(Task brief): Would you return all of this data exactly, leaving nothing out?

(Data section):

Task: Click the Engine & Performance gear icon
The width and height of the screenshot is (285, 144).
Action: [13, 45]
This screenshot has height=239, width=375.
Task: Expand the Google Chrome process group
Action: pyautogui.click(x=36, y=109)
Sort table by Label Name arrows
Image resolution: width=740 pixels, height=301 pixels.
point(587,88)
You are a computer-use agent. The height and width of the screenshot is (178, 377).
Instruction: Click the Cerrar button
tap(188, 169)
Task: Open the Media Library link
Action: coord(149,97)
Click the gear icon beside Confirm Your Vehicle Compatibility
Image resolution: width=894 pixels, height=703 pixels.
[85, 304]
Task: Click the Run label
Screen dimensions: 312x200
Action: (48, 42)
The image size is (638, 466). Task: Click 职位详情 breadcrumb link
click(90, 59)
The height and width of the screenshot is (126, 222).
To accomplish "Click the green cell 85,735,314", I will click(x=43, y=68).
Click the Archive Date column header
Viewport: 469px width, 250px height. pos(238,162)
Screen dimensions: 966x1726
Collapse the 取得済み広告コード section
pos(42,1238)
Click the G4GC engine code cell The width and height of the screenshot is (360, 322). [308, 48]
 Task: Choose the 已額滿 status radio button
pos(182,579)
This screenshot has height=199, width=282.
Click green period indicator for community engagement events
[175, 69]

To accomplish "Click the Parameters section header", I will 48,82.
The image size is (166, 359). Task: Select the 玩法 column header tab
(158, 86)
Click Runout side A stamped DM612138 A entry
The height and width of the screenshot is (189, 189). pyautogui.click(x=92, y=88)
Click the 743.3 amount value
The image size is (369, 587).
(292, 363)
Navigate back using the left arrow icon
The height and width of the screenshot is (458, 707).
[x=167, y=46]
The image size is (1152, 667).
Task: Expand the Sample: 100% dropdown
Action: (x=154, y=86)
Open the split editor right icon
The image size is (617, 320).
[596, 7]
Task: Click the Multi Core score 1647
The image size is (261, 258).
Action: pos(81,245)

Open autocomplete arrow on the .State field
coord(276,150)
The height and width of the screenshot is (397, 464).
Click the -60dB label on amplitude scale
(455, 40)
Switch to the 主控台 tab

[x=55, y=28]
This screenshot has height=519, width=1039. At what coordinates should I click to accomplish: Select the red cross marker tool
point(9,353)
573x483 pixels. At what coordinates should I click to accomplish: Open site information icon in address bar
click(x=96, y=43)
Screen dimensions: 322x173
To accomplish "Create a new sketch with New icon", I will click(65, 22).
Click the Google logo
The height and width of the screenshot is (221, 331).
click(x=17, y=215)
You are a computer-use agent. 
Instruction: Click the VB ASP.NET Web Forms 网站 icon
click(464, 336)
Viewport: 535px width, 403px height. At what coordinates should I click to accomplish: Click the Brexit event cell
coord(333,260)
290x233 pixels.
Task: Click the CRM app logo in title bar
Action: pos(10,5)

(Completed exercise):
Task: Click the Engine & Performance gear icon
The width and height of the screenshot is (285, 144).
Action: [13, 45]
This screenshot has height=239, width=375.
Task: Expand the Google Chrome process group
Action: pyautogui.click(x=36, y=109)
Sort table by Label Name arrows
Image resolution: width=740 pixels, height=301 pixels.
point(587,88)
You are a computer-use agent. The height and width of the screenshot is (178, 377).
Instruction: Click the Cerrar button
tap(188, 169)
Task: Open the Media Library link
Action: coord(149,97)
Click the gear icon beside Confirm Your Vehicle Compatibility
Image resolution: width=894 pixels, height=703 pixels.
[85, 304]
Task: Click the Run label
Screen dimensions: 312x200
Action: (48, 42)
The image size is (638, 466). Task: Click 职位详情 breadcrumb link
click(90, 59)
The height and width of the screenshot is (126, 222).
To accomplish "Click the green cell 85,735,314", I will click(x=43, y=68).
Click the Archive Date column header
Viewport: 469px width, 250px height. pos(238,162)
Screen dimensions: 966x1726
Collapse the 取得済み広告コード section
pos(42,1238)
Click the G4GC engine code cell The width and height of the screenshot is (360, 322). [308, 48]
 Task: Choose the 已額滿 status radio button
pos(182,579)
This screenshot has height=199, width=282.
Click green period indicator for community engagement events
[175, 69]

To accomplish "Click the Parameters section header", I will 48,82.
The image size is (166, 359). Task: Select the 玩法 column header tab
(158, 86)
Click Runout side A stamped DM612138 A entry
The height and width of the screenshot is (189, 189). pyautogui.click(x=92, y=88)
Click the 743.3 amount value
The image size is (369, 587).
(292, 363)
Navigate back using the left arrow icon
The height and width of the screenshot is (458, 707).
[x=167, y=46]
The image size is (1152, 667).
Task: Expand the Sample: 100% dropdown
Action: (x=154, y=86)
Open the split editor right icon
The image size is (617, 320).
[596, 7]
Task: Click the Multi Core score 1647
The image size is (261, 258).
Action: pos(81,245)

Open autocomplete arrow on the .State field
coord(276,150)
The height and width of the screenshot is (397, 464).
Click the -60dB label on amplitude scale
(455, 40)
Switch to the 主控台 tab

[x=55, y=28]
This screenshot has height=519, width=1039. At what coordinates should I click to accomplish: Select the red cross marker tool
point(9,353)
573x483 pixels. At what coordinates should I click to accomplish: Open site information icon in address bar
click(x=96, y=43)
Screen dimensions: 322x173
To accomplish "Create a new sketch with New icon", I will click(65, 22).
Click the Google logo
The height and width of the screenshot is (221, 331).
click(x=17, y=215)
You are a computer-use agent. 
Instruction: Click the VB ASP.NET Web Forms 网站 icon
click(464, 336)
Viewport: 535px width, 403px height. At what coordinates should I click to accomplish: Click the Brexit event cell
coord(333,260)
290x233 pixels.
Task: Click the CRM app logo in title bar
Action: pos(10,5)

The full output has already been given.